Theory of electric dipole spin resonance in quantum dots: Mean field theory with Gaussian fluctuations and beyond

TL;DR

This paper develops a unified microscopic mean field theory for electric dipole spin resonance (EDSR) in quantum dots, explaining different mechanisms and their distinct time-dependent behaviors, and extends to include nuclear-spin correlations.

Contribution

It introduces a comprehensive mean field framework for EDSR in quantum dots, incorporating multiple mechanisms and higher nuclear-spin correlations beyond previous models.

Findings

Different EDSR mechanisms exhibit distinct time behaviors, from Rabi oscillations to monotonic growth.

The theory justifies using macroscopic nuclear polarization in EDSR modeling.

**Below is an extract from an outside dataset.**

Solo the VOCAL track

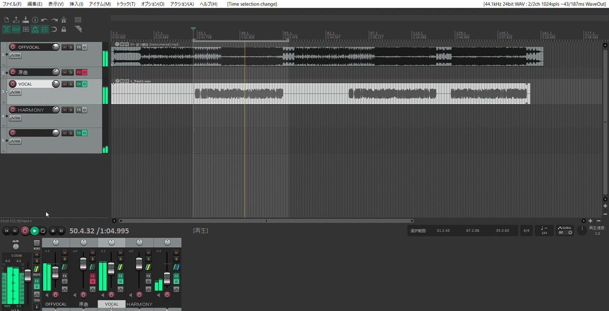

Higher nuclear-spin correlators significantly influence long-term EDSR dynamics.

Abstract

Very recently, the electric dipole spin resonance (EDSR) of single electrons in quantum dots was discovered by three independent experimental groups. Remarkably, these observations revealed three different mechanisms of EDSR: coupling of electron spin to its momentum (spin-orbit), to the operator of its position (inhomogeneous Zeeman coupling), and to the hyperfine Overhauser field of nuclear spins. In this paper, I present a unified microscopic theory of these resonances in quantum dots. A mean field theory, derived for all three mechanisms and based on retaining only two-spin correlators, justifies applying macroscopic description of nuclear polarization to the EDSR theory. In the framework of the mean field theory, a fundamental difference in the time dependence of EDSR inherent of these mechanisms is revealed; it changes from the Rabi-type oscillations to a nearly monotonic growth. The theory provides a regular procedure to account for the higher nuclear-spin correlators that become of importance for a wider time span and can change the asymptotic behavior of EDSR. It also allows revealing the effect of electron spin dynamics on the effective coupling between nuclear spins.